3.2.2 Cannulation surgery
Rats were anesthetized with an intraperitoneal injection of a cocktail of ketamine (60
mg/kg; Vetalar, Bioniche) and xylazine (8 mg/kg; Rompun, Bayer). The abdominal and
neck regions were shaved and sanitized with 70% ethanol and 10% providine-iodine
solution (Betadine). A 4 cm laparotomic incision was made along the ventral midline
through both the skin and abdominal muscle wall, exposing the GI tract within the
peritoneal cavity. The duodenum was isolated 6 cm distal to the pyloric sphincter. A
small hole was made in the intestinal wall using a 21-guage needle in an area with the
least vascularization to minimize bleeding, and the intestinal cannula was inserted into
this hole and anchored to the outer surface of the duodenum by applying tissue
adhesive (3M Vetbond) to the surrounding mesh. The duodenal cannula was flushed
with saline to ensure that the infusion flowed into the lumen of the duodenum with no
leakage.
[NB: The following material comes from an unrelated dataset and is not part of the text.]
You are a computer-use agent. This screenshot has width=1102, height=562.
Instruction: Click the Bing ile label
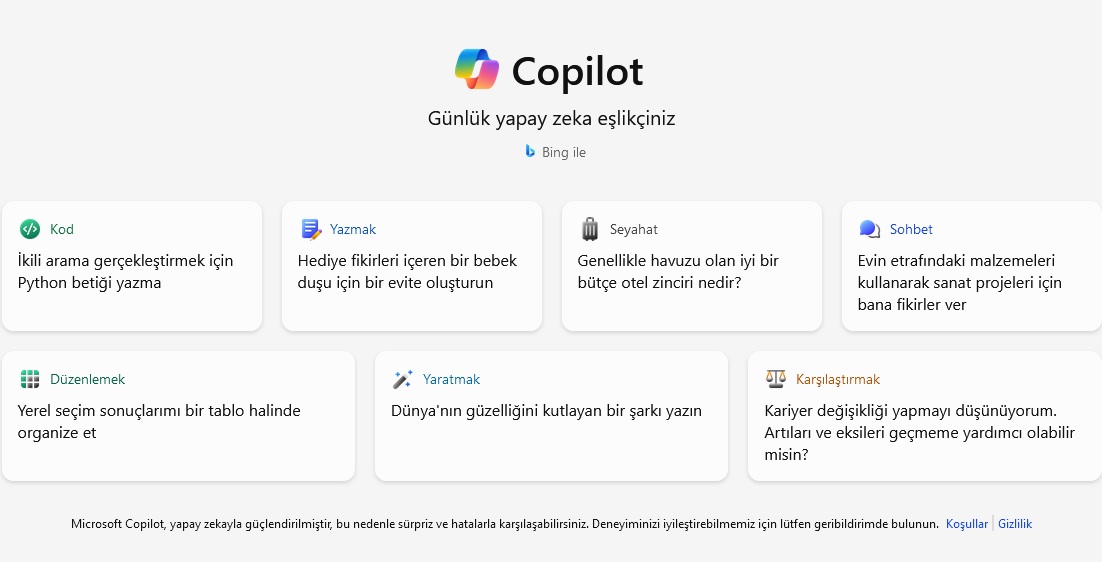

The duodenum was then repositioned within the peritoneal cavity and the
abdominal wall was closed with 4-0 silk sutures such that the cannula exited through
the abdominal wall between 2 continuous sutures. A 1.5 cm incision was made in the
back of the neck and the cannula was tunneled subcutaneously from the abdomen,
exiting the incision in the neck. The neck and abdominal incisions were closed with 4-0
silk sutures and the end of the cannula, which now exited through the back of the neck,
was closed with a metal pin.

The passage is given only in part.